WORK ITEM.
When the string "agent" appears in a line of the records, show the whole line.

DATA PROVIDED.
[Start of section]

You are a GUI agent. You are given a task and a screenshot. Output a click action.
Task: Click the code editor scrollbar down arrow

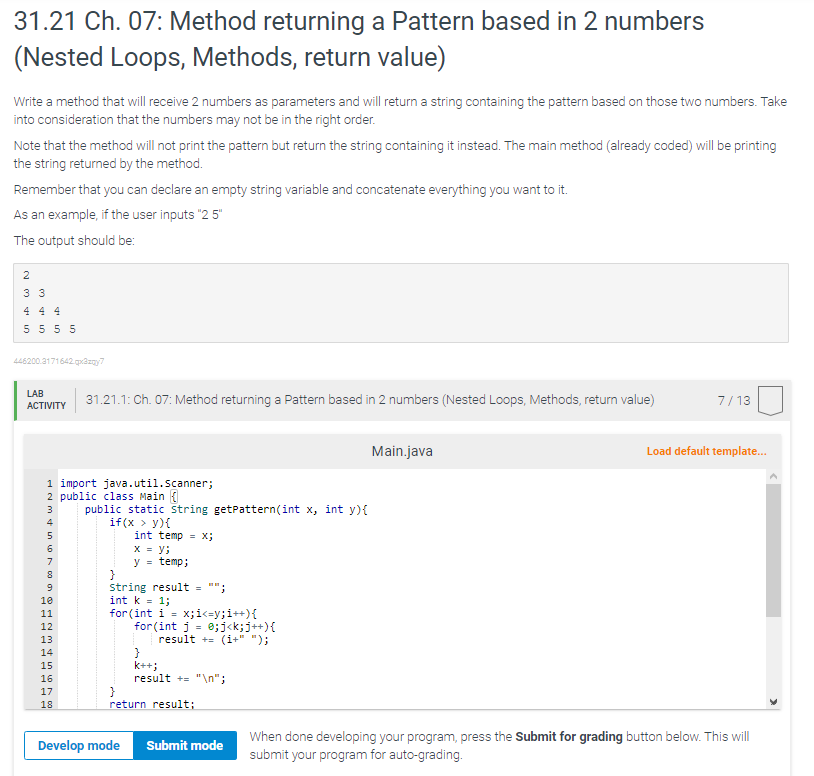[x=772, y=702]

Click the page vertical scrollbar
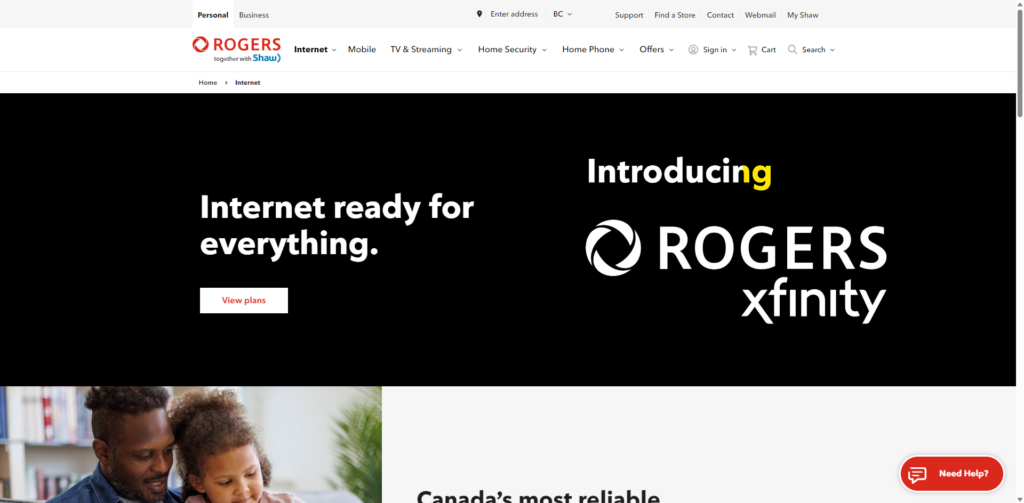click(1019, 252)
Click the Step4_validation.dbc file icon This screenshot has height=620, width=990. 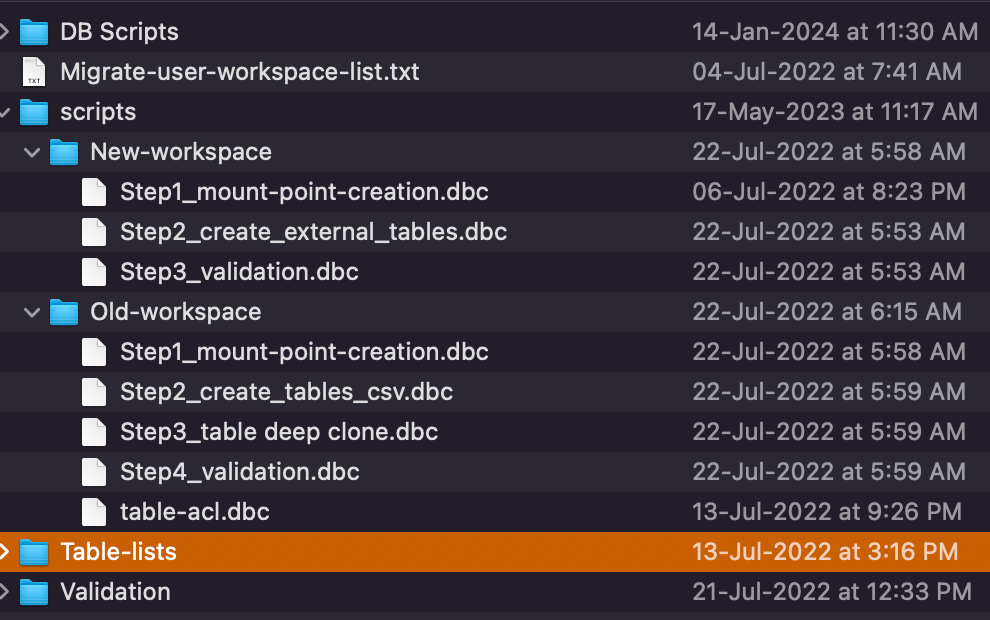pos(94,471)
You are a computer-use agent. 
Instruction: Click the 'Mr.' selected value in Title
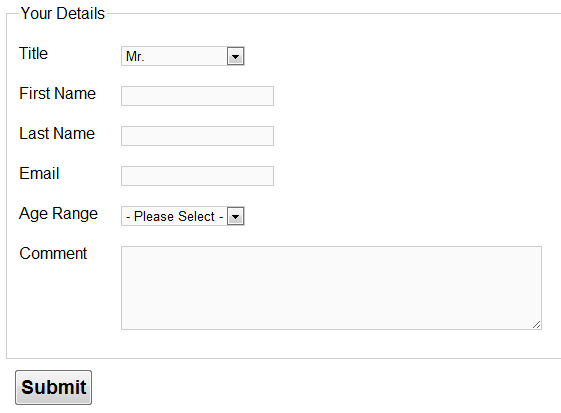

[End of section]

WRITTEN RESPONSE.
You are a GUI agent. You are given a task and a screenshot. Output a click action.
You are a computer-use agent. 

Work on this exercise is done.